-3

I'm new to regular expressions, help me extract the necessary information from the text:

salespackquantity=1&itemCode=3760041","quantity_box_sales_uom"
&salespackquantity=1&itemCode=2313441","quantity_box

I need to take the numbers 3760041 and 2313441 respectively. What should a regular expression look like?

haylem
  • 22,460
  • 3
  • 67
  • 96

2 Answers2

1

If we're dealing with just line-based data as you show it could be as easy as:

.*itemCode=([0-9]+).*

Which is brutal but would do the work. You'd extract the first matching group.

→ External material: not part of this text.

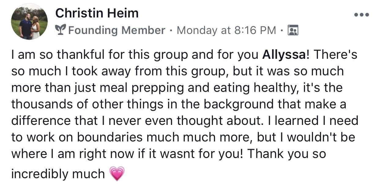Click the Founding Member sprout badge icon

tap(61, 30)
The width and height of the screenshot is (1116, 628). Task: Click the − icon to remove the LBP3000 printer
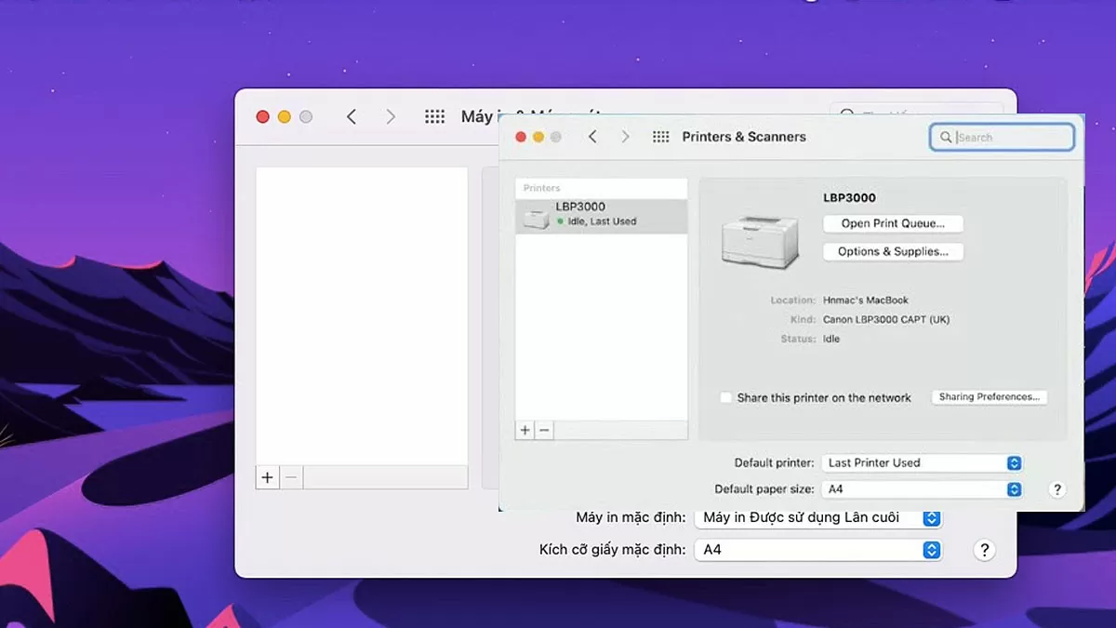[544, 430]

Although your example seems inconsistent and truncated, so this may vary. Please provide more details if there are other conditions.

Example

>>> import re
>>> oneline = "salespackquantity=1&itemCode=3760041\",\"quantity_box_sales_uom\""
>>> match = re.search('.*itemCode=([0-9]+).*', oneline)
>>> match.group(0)
'salespackquantity=1&itemCode=3760041","quantity_box_sales_uom"'
>>> match.group(1)
'3760041'

Do you really need regex?

Arguably, a regex seems an easy way to get what you want here, but it might be grossly inefficient, depending on your use case and input data.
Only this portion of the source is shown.